S’agissant enfin du bac de douche, il ressort du devis établis entre les parties que Monsieur [D] devait poser un nouveau bac de douche, ce qu’il ne conteste pas. Il semble ressortir des deux rapports d’experts, rédigés par le même expert, que ce bac n’a pas été correctement posé, s’affaissant avec le temps, ce qui explique par ailleurs qu’il n’était pas mentionné dans l’état des lieux de sortie de Madame [X]. Cet affaissement progressif a créé un vide entre le mur et le joint d’étanchéité, causant enfin un dégât des eaux et des problèmes d’humidité. Ce préjudice apparait établi.
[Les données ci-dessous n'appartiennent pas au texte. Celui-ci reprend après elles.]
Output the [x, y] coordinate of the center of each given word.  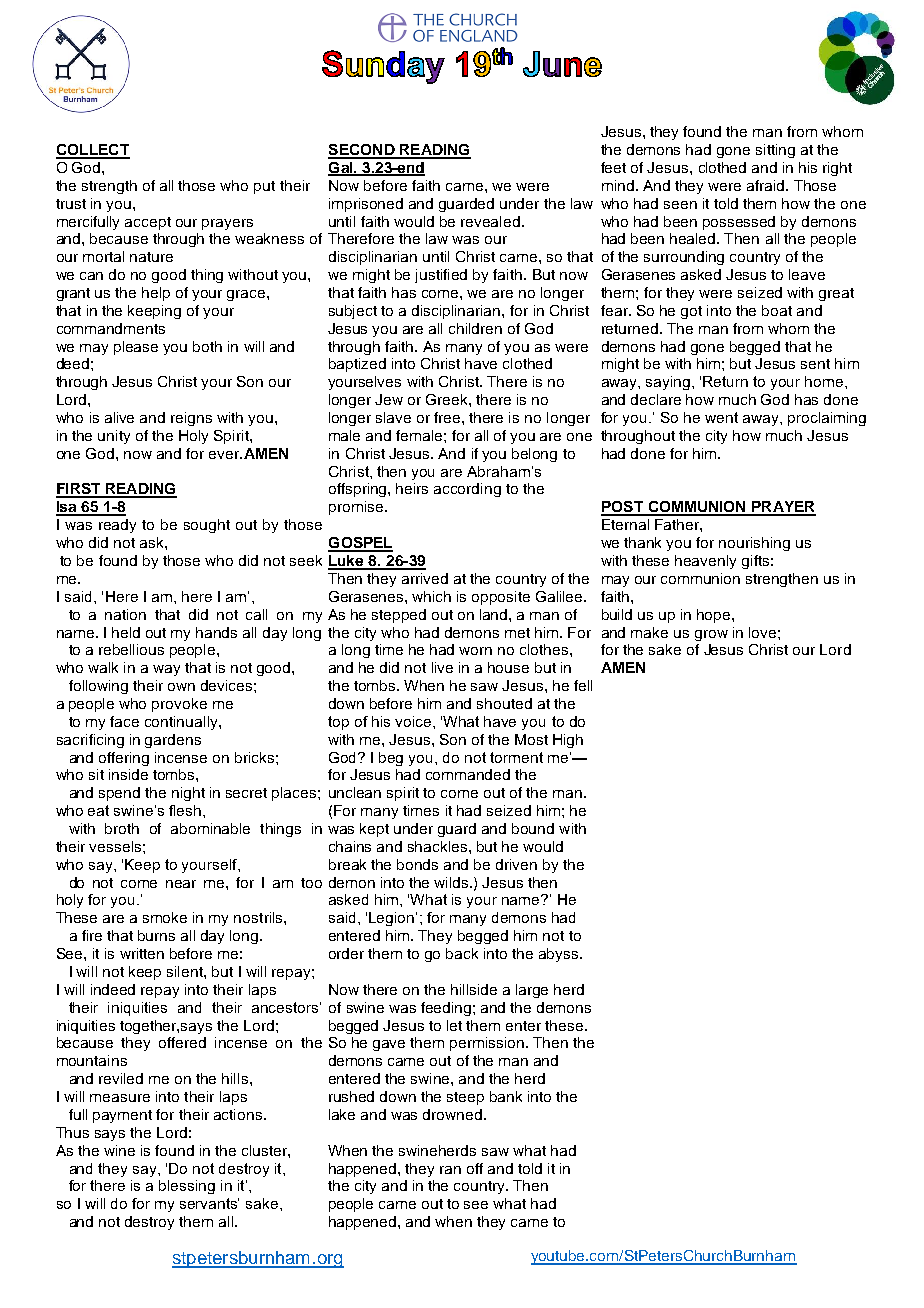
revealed [490, 221]
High [568, 741]
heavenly [705, 562]
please [136, 348]
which [431, 596]
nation [125, 614]
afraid [767, 185]
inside [128, 774]
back [462, 953]
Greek [448, 399]
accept [148, 223]
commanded [468, 774]
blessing [187, 1187]
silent [186, 971]
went [721, 417]
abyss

Monsieur [D] ne conteste pas être à l’origine de la pose du bac de douche, mais explique que contrairement à ce que rapporte le rapport d’expert, le bac de douche repose sur des parpaings, ce qui se vérifie sur les photos et est effectivement occulté par l’expert, et que les pieds de réglage vont bien jusqu’au sol, contrairement aux affirmations de l’expert, et que les « morceaux de plaques de plâtres » sont en réalité de la colle spéciale plâtre qui les entoure jusqu’à mi-hauteur.
Si cette explication avancée par le défendeur peine à convaincre pleinement le tribunal, il n’en demeure pas moins que les photos de l’expertise sont peu exploitables, que la différence des photographies au niveau des pieds de réglage entre la première et la seconde expertise réalisées par Monsieur [B] n’est pas flagrante, et que les deux expertises sont non contradictoires, Monsieur [D] n’ayant été convoqué à aucune d’entre elle.
En conséquence, les éléments avancés par Monsieur [R], compte tenu par ailleurs du temps écoulé entre la réalisation des travaux et les premières allégations sur la présence de désordres, sont insuffisants pour établir la responsabilité contractuelle de Monsieur [D] dans l’exécution des travaux, et affirmer que le préjudice a été causé par le défendeur.
En l’absence de faute contractuelle établie, il n’y a donc pas lieu d’étudier le préjudice et la question des intérêts de retard.
Monsieur [R] sera débouté de sa demande en réparation.
Sur les demandes accessoires
Sur les dépens
Aux termes de l’article 696 du code de procédure civile, la partie perdante est condamnée aux dépens, à moins que le juge, par décision motivée, n’en mette la totalité ou une fraction à la charge d’une autre partie.
En l’espèce, Monsieur [R] qui succombe sera condamné aux dépens.
Sur les frais irrépétibles
Aux termes de l’article 700 du code de procédure civile, le juge condamne la partie tenue aux dépens ou qui perd son procès à payer 1° à l’autre partie la somme qu’il détermine, au titre des frais exposés et non compris dans les dépens. Dans tous les cas, le juge tient compte de l’équité ou de la situation économique de la partie condamnée. Il peut, même d’office, pour des raisons tirées des mêmes considérations, dire qu’il n’y a pas lieu à ces condamnations.
Monsieur [I] [R], partie condamnée aux dépens, sera condamné à payer à Monsieur [E] [D] une somme qu’il est équitable de fixer à 3 000 euros. Sa propre demande formée sur ce fondement sera rejetée.
PAR CES MOTIFS
Le tribunal statuant publiquement, contradictoirement et en premier ressort, par mise à disposition au greffe :
DEBOUTE Monsieur [I] [R] de sa demande de dommages et intérêts en réparation de son préjudice ;
CONDAMNE Monsieur [I] [R] à payer à Monsieur [E] [D] la somme de 3 000 euros au titre de l’article 700 du code de procédure civile ;
DEBOUTE Monsieur [I] [R] de sa demande au titre de l’article 700 du code de procédure civile ;
CONDAMNE Monsieur [I] [R] aux entiers dépens ;
RAPPELLE que l’exécution provisoire de la présente décision est de droit.
signé par Xavier HAUBRY, Vice-président et par Elza BELLUNE, greffière placée, présents lors du prononcé.